The US is 'throwing in' misleading information concerning the country's dialogue with Russia on the INF Treaty in order to justify withdrawing from the treaty, Ryabkov noted.
"After public statements by US President Donald Trump about Washington’s intention to unilaterally withdraw from the INF Treaty, the attention of politicians, diplomats, other relevant experts, and the international community is riveted on this story. There is a growing awareness in the world of the risks and threats that this ill-advised decision may entail not only for regional but also for global international security and stability in general," Ryabkov said at the special briefing.
New Arms Race
After the US withdrawal from the INF Treaty, the world will engage in a large-scale arms race on a new technological level, Russian Deputy Foreign Minister Sergei Ryabkov noted.
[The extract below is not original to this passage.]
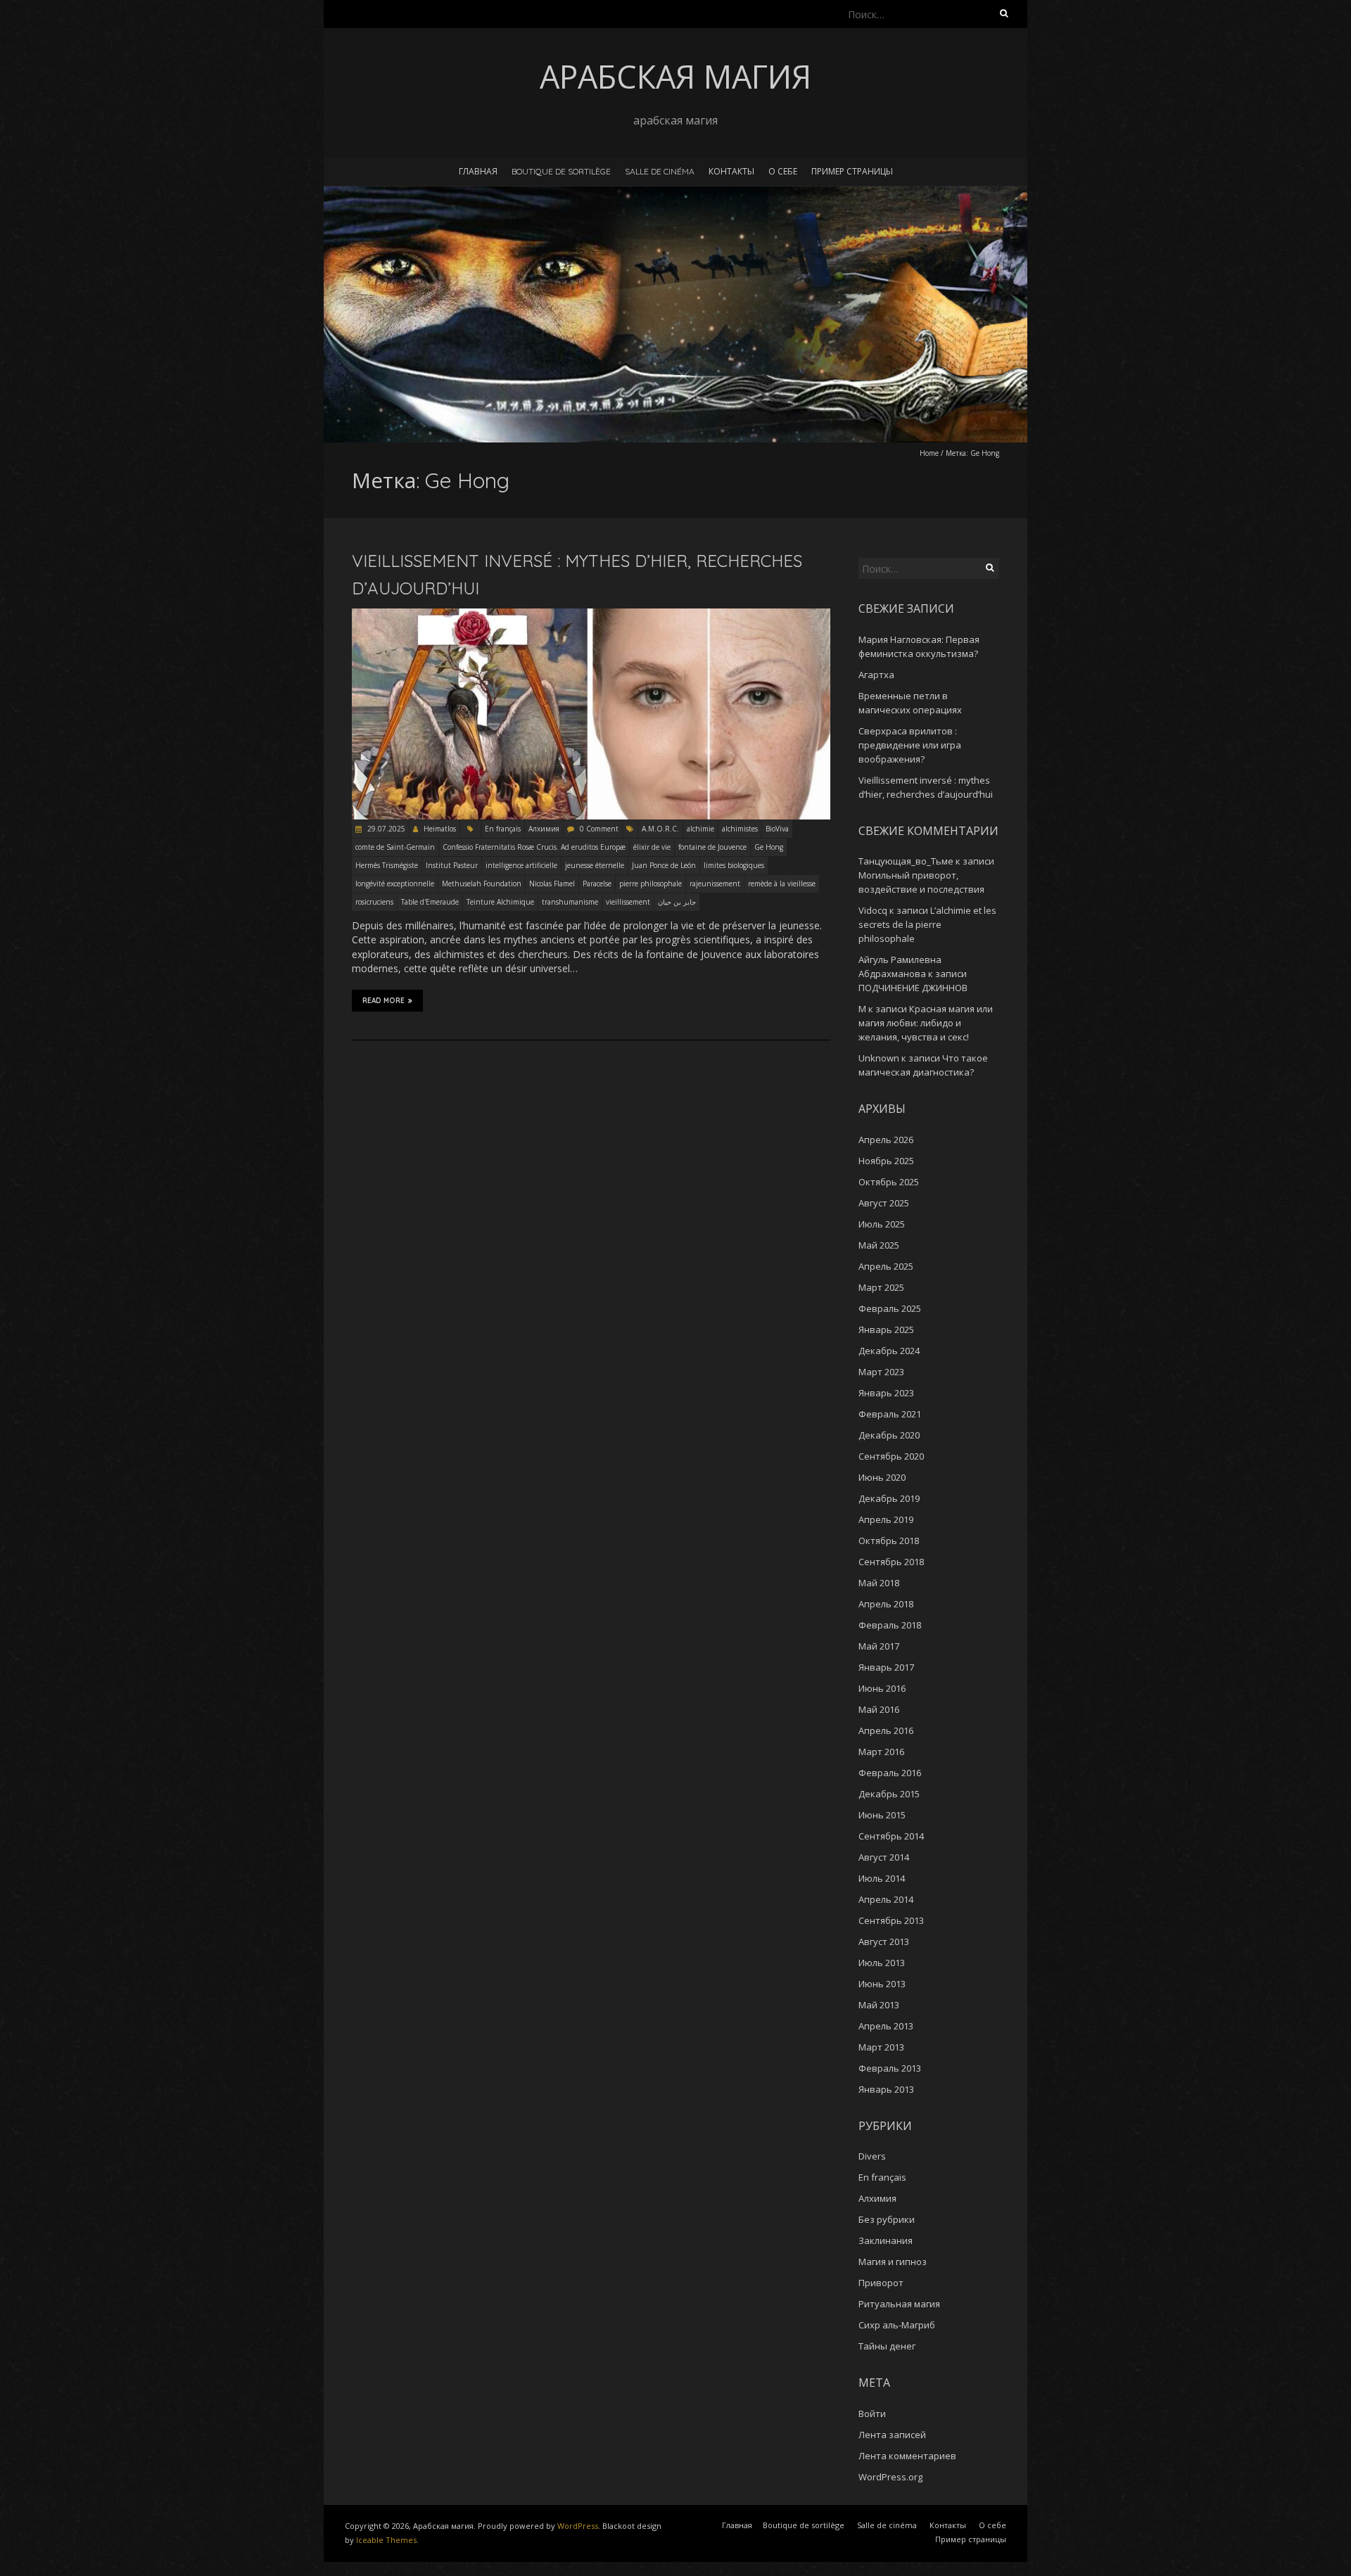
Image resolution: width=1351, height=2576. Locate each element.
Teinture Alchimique (500, 902)
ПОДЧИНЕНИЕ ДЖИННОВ (913, 987)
"Obviously, the main threat lies in the risk of entire regions descending into the arms race. Notably, this time this it will be a multilateral arms race at a new technological level," Ryabkov stressed.
Moscow hopes that a new arms race will not happen, Ryabkov said.
"We have paid attention to media reports that the United States have been calling on their NATO allies — not for the first year and not without certain success — to formulate possible options of responsive military measures over alleged violations of the INF by Russia. This includes certain options of restraining nuclear expansion. In this context, we would like to warn that such development [of the situation] would be quite destabilising, and we will be forced to take it into consideration in our military build-up," Ryabkov said at a briefing.
He specified that Russia did not have 'large' capabilities of preventing the INF Treaty from being disrupted.
Russia Informed US 9M729 Missile Was Not Developed or Tested in Violation of INF
Moscow informed Washington that the 9M729 cruise missile, which had caused the US concern, had not been developed or tested for a range prohibited by the Intermediate-Range Nuclear Forces (INF) Treaty, Russian Deputy Foreign Minister Sergei Ryabkov said Monday.
"We told the American side that the time limits earlier indicated by it for tests of the 9M729 missile were not correct. We indicated the real-time limits, we provided explanations about Washington's erroneous ideas on the types of launchers used to carry out the tests," Ryabkov told reporters.
US Land Deployment of Mk 41 Missile Launching Systems 'Flagrant' Violation of INF
Moscow considers the US land deployment of the Mk 41 missile launching systems under the Aegis Ashore systems in Europe to be a direct and flagrant violation of the Intermediate-Range Nuclear Forces (INF) Treaty, Russian Deputy Foreign Minister Sergei Ryabkov said.
"Contrary to the agreement, the aforementioned launchers allow the combat use of the Tomahawk medium-range cruise missiles and other strike weapons from the ground. We consider this a direct and flagrant violation of the INF Treaty," Ryabkov told reporters.
Russian Response to US Withdrawal From INF to Be Efficient, Low-Cost
Russia's response to the US withdrawal from the Intermediate-Range Nuclear Forces (INF) Treaty will be efficient and low-cost, Russian Deputy Foreign Minister Sergei Ryabkov stressed.
"Regarding specific response measures, as has been repeatedly stated at our top level, the response will be effective. I would add 'relatively low-cost'," Ryabkov told reporters.
He said Russia would like to hope Washington will show the political will to continue talks with Moscow on strategic stability.
Russian Foreign Minister Sergei Lavrov also commented on the matter on 24 November, saying that the planned withdrawal of the United States from the INF Treaty with Russia would be 'a rather incautious step'.
The INF Treaty was signed in 1987 by then-leader of the Soviet Union Mikhail Gorbachev and then US President Ronald Reagan who agreed to destroy all cruise or ground-launched ballistic missiles with ranges between 500 and 5,500 kilometres (310 and 3,400 miles).